Predictive models of drought tolerance indices based on physiological,morphological and biochemical markers for the selection of cotton (Gossypium hirsutum L.) varieties

The use of tolerant crop varieties is a strategy that mitigates the water deficit effect in a sustainable way. The generation of these varieties is more efficient when variables associated with this tolerance have been identified, since they can facilitate the breeding processes.
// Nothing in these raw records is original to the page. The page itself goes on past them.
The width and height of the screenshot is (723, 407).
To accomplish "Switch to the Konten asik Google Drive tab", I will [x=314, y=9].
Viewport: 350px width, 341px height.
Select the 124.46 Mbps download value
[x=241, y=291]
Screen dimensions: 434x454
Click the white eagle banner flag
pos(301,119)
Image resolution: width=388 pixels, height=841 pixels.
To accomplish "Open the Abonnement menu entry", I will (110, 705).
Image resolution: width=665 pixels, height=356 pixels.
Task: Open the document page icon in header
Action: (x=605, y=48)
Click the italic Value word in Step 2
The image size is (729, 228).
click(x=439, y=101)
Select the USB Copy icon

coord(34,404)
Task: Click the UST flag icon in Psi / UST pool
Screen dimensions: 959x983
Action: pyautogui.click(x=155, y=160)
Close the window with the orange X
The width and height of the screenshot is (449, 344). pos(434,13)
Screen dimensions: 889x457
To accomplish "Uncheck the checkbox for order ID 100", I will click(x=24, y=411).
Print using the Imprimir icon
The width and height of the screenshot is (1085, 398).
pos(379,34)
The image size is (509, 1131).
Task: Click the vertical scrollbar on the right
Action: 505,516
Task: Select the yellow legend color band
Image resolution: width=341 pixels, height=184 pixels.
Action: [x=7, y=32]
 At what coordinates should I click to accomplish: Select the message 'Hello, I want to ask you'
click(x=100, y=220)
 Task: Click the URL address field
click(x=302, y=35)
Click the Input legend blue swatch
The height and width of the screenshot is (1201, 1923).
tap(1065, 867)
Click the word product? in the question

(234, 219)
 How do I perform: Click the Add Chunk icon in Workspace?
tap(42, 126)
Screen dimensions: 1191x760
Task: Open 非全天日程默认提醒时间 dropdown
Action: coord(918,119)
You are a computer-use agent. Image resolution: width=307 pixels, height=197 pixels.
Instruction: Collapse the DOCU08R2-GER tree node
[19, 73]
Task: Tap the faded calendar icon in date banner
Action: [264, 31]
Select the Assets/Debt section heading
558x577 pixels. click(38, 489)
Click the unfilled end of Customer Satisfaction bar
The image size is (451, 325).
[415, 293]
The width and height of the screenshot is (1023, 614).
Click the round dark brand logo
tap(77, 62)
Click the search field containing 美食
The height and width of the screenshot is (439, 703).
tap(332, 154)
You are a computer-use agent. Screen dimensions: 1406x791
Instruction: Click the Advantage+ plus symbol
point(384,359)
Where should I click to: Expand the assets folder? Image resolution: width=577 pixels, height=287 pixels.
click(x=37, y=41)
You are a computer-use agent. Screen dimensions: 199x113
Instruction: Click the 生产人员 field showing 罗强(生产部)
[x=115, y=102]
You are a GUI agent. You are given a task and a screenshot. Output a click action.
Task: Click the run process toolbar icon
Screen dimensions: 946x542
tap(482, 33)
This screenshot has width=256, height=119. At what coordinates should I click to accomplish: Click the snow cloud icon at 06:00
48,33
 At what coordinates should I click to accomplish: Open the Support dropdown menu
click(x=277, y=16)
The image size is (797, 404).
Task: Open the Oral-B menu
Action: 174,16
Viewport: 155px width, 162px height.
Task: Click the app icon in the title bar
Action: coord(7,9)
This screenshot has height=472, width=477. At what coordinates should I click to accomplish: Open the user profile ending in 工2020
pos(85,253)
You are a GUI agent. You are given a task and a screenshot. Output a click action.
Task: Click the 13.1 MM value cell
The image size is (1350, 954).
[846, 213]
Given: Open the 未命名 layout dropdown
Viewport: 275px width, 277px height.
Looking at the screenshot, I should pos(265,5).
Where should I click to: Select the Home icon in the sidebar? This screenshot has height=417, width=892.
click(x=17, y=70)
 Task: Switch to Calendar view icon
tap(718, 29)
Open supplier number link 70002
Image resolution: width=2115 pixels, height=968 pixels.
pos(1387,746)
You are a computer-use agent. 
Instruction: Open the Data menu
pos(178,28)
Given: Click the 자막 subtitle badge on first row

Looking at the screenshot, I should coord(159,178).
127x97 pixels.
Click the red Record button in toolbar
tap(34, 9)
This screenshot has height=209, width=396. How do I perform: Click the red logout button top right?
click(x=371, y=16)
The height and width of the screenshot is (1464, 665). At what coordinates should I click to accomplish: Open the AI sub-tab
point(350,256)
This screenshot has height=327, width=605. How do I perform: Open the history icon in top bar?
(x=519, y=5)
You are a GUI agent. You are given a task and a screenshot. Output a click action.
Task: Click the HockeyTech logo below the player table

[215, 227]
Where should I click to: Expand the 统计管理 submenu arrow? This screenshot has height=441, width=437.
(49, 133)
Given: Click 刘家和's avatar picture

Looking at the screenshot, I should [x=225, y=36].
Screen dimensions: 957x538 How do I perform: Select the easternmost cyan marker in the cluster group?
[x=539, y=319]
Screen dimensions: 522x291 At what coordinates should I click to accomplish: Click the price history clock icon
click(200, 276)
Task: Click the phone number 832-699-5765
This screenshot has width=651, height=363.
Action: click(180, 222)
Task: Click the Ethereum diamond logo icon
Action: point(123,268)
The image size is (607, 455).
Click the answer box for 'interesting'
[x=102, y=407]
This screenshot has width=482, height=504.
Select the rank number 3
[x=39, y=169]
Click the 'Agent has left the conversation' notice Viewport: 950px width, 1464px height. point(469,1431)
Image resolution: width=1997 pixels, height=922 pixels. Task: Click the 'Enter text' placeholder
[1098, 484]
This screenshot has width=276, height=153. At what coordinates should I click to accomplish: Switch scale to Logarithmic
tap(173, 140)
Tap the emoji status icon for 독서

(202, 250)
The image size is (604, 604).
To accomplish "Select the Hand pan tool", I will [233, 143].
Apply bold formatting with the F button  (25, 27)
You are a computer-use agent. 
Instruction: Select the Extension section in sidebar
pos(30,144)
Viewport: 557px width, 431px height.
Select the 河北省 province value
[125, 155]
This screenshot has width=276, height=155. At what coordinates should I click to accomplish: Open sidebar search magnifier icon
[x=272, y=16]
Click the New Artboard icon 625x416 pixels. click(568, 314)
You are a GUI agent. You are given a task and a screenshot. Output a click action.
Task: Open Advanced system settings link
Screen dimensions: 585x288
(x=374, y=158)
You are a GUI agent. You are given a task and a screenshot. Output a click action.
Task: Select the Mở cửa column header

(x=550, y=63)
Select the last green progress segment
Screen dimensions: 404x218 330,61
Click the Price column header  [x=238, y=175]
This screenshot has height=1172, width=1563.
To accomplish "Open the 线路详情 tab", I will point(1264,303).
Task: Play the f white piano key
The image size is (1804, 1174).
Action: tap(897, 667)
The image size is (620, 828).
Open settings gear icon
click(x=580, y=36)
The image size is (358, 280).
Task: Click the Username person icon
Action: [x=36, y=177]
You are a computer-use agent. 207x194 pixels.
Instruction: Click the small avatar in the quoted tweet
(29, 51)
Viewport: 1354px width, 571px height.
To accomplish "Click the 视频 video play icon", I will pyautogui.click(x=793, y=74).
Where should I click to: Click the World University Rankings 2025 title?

This study aimed to establish the relationships between water deficit tolerance of four cotton varieties (Nevada-123, Oasis-129, Guatapuri, and Festivalle) and morphological variables (monopodial branches, boll weight, root/shoot ratio, and leaf and root dry matter), physiological variables (relative water content, net photosynthesis, stomatal conductance, electron transport rate, photochemical quenching, photochemical efficiency of PSII, chlorophyll a/b ratio (Chl a/b), C¹²/C¹³ isotope ratio, and electrolyte leakage), and biochemical variables (contents of sugars, proline, carotenoids, and malondialdehyde). Furthermore, calibrated predictive models of the drought tolerance indices were developed based on the key variables identified. For this purpose, a pot experiment was established where plants were subjected to a moderate or severe water deficit during the blooming stage for 12 days. The stress tolerance index (STI) and mean productivity (MP) were calculated. For the evaluated variables, the differences between well-watered and water deficit plants (Δ) were calculated and ANOVA, partial least squares, Pearson's correlation, and multiple linear regression analyzes were performed. A model was generated that explained 95% of the STI and was composed of Δmalondialdehyde, Δproline, and Δboll weight. For MP, the model was comprised of Δstomatal conductance, Δroot/shoot ratio, and ΔChl a/b, and explained 89% of the MP. The analysis of the assessed variables allowed the identification of key variables and the development of calibrated predictive models that can be used in screening to obtain cotton varieties with different levels of water deficit tolerance.